Verfolgung von Betäubungsmitteldelikten – Nur „Haudrauf“ oder mehr?
Gespeichert von Dr. Jörn Patzak am
Den Verfolgern von Betäubungsmitteldelikten wird oftmals vorgeworfen, bei Betäubungsmitteltätern nur „draufzuhauen“. Dabei basiert die deutsche Drogenpolitik wie in vielen anderen Ländern auch auf vier Säulen: 1. Prävention, 2. Überlebenshilfe (Harm Reduction), 3. Therapie und 4. Repression. Die Strafverfolgung ist zwar grundsätzlich repressiv ausgelegt. Aber gerade das Betäubungsmittelstrafrecht beinhaltet auch Elemente der anderen Säulen, z.B. in den §§ 35 ff. BtMG (Therapie statt Strafe). Zudem werden präventive Ansätze verfolgt. Ein Beispiel dafür ist das deutsche Frühinterventionsmodell „FreD – Frühintervention bei erstauffälligen Drogenkonsumenten“, das in diesem Jahr seinen 10. Geburtstag feiert (s. www.lwl.org/FreD/).

################

Aufgabe 1
Nennen Sie alle Säulen, auf denen die deutsche Drogenpolitik laut dem Text zur Verfolgung von Betäubungsmitteldelikten basiert.
Aufgabe 2
Prüfen Sie anhand des Textes zur Verfolgung von Betäubungsmitteldelikten, ob die folgenden Aussagen zutreffen. Antworten Sie jeweils mit Ja oder Nein und zitieren Sie die entscheidenden Worte des Textes.
(a) Die Strafverfolgung ist grundsätzlich repressiv ausgelegt.
(b) Das Frühinterventionsmodell „FreD“ feiert in diesem Jahr seinen 20. Geburtstag.
(c) Die §§ 35 ff. BtMG enthalten Elemente der Therapie.

Vorliegende Daten
################

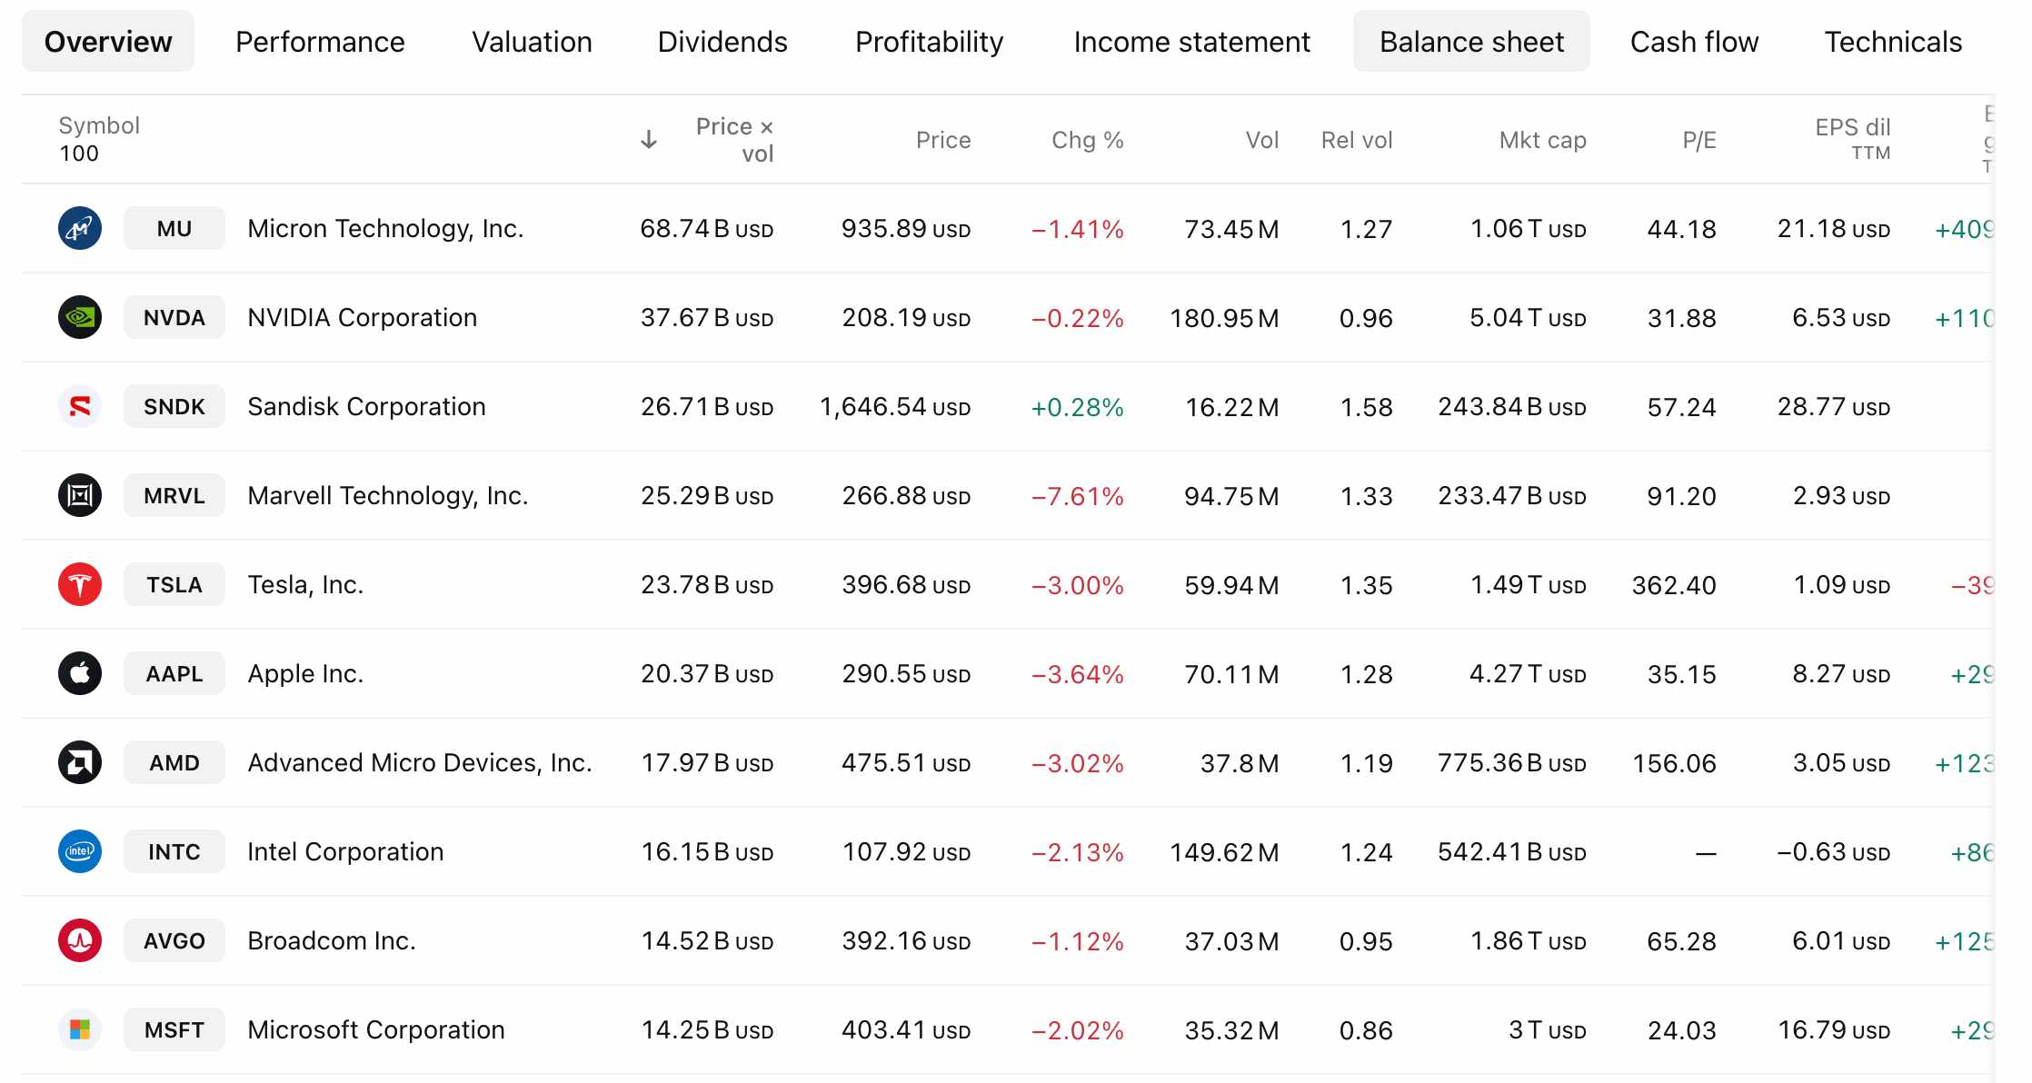This screenshot has width=2032, height=1083.
Task: Click the Broadcom logo icon
Action: click(x=80, y=940)
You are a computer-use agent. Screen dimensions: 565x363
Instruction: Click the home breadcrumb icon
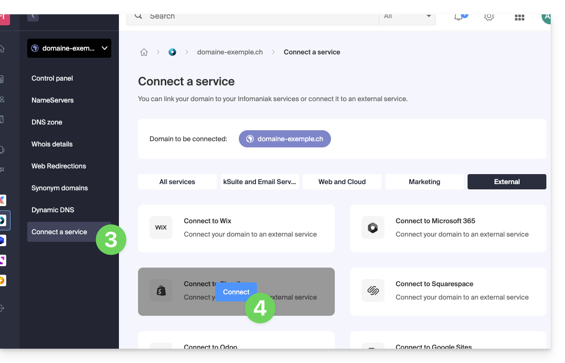[x=144, y=52]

################

Erwartete Lösung 1
1. Prävention
2. Überlebenshilfe (Harm Reduction)
3. Therapie
4. Repression

Erwartete Lösung 2
(a) Ja: „Die Strafverfolgung ist zwar grundsätzlich repressiv ausgelegt.“
(b) Nein: „das in diesem Jahr seinen 10. Geburtstag feiert“
(c) Ja: „z.B. in den §§ 35 ff. BtMG (Therapie statt Strafe)“